Please quote all of the material below word for word, keeping every character and line break unchanged.

++++ DATA SUPPLIED ++++

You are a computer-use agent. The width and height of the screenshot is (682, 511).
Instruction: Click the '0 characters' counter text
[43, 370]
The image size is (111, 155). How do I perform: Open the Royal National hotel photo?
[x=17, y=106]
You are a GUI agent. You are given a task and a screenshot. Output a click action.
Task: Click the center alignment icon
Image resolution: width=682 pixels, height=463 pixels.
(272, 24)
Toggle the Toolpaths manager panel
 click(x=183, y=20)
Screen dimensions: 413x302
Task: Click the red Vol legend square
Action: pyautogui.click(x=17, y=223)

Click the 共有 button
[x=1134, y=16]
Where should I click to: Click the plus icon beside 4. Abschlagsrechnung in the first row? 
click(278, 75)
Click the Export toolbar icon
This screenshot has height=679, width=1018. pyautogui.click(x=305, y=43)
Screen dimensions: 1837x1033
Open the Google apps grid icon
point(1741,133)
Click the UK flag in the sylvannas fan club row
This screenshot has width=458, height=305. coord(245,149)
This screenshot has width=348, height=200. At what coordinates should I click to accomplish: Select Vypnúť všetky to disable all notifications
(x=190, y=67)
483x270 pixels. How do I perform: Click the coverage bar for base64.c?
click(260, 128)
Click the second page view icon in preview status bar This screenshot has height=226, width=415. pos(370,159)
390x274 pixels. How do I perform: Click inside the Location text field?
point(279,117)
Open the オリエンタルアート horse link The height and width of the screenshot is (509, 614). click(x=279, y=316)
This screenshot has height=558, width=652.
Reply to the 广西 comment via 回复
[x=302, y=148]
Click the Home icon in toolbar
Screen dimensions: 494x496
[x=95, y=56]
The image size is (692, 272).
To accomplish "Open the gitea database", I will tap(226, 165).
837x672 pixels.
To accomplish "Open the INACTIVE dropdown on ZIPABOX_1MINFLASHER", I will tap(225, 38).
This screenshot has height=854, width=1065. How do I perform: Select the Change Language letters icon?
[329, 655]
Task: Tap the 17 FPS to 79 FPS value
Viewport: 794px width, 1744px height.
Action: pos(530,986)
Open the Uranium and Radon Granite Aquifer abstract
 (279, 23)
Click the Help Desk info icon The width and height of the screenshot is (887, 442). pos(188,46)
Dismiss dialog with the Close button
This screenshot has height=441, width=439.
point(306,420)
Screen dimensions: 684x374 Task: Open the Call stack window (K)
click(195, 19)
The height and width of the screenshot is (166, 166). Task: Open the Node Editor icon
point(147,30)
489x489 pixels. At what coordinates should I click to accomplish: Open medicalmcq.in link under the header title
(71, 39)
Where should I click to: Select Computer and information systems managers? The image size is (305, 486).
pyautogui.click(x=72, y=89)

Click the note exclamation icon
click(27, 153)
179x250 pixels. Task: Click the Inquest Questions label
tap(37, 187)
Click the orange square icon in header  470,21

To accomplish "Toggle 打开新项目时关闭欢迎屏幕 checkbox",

++++

_RESPONSE TO THE EXERCISE_.
You are a computer-use agent. The width and height of the screenshot is (682, 511).
Instruction: Click the '0 characters' counter text
[43, 370]
The image size is (111, 155). How do I perform: Open the Royal National hotel photo?
[x=17, y=106]
You are a GUI agent. You are given a task and a screenshot. Output a click action.
Task: Click the center alignment icon
Image resolution: width=682 pixels, height=463 pixels.
(272, 24)
Toggle the Toolpaths manager panel
 click(x=183, y=20)
Screen dimensions: 413x302
Task: Click the red Vol legend square
Action: pyautogui.click(x=17, y=223)

Click the 共有 button
[x=1134, y=16]
Where should I click to: Click the plus icon beside 4. Abschlagsrechnung in the first row? 
click(278, 75)
Click the Export toolbar icon
This screenshot has height=679, width=1018. pyautogui.click(x=305, y=43)
Screen dimensions: 1837x1033
Open the Google apps grid icon
point(1741,133)
Click the UK flag in the sylvannas fan club row
This screenshot has width=458, height=305. coord(245,149)
This screenshot has width=348, height=200. At what coordinates should I click to accomplish: Select Vypnúť všetky to disable all notifications
(x=190, y=67)
483x270 pixels. How do I perform: Click the coverage bar for base64.c?
click(260, 128)
Click the second page view icon in preview status bar This screenshot has height=226, width=415. pos(370,159)
390x274 pixels. How do I perform: Click inside the Location text field?
point(279,117)
Open the オリエンタルアート horse link The height and width of the screenshot is (509, 614). click(x=279, y=316)
This screenshot has height=558, width=652.
Reply to the 广西 comment via 回复
[x=302, y=148]
Click the Home icon in toolbar
Screen dimensions: 494x496
[x=95, y=56]
The image size is (692, 272).
To accomplish "Open the gitea database", I will tap(226, 165).
837x672 pixels.
To accomplish "Open the INACTIVE dropdown on ZIPABOX_1MINFLASHER", I will tap(225, 38).
This screenshot has height=854, width=1065. How do I perform: Select the Change Language letters icon?
[329, 655]
Task: Tap the 17 FPS to 79 FPS value
Viewport: 794px width, 1744px height.
Action: pos(530,986)
Open the Uranium and Radon Granite Aquifer abstract
 (279, 23)
Click the Help Desk info icon The width and height of the screenshot is (887, 442). pos(188,46)
Dismiss dialog with the Close button
This screenshot has height=441, width=439.
point(306,420)
Screen dimensions: 684x374 Task: Open the Call stack window (K)
click(195, 19)
The height and width of the screenshot is (166, 166). Task: Open the Node Editor icon
point(147,30)
489x489 pixels. At what coordinates should I click to accomplish: Open medicalmcq.in link under the header title
(71, 39)
Where should I click to: Select Computer and information systems managers? The image size is (305, 486).
pyautogui.click(x=72, y=89)

Click the note exclamation icon
click(27, 153)
179x250 pixels. Task: Click the Inquest Questions label
tap(37, 187)
Click the orange square icon in header  470,21

To accomplish "Toggle 打开新项目时关闭欢迎屏幕 checkbox",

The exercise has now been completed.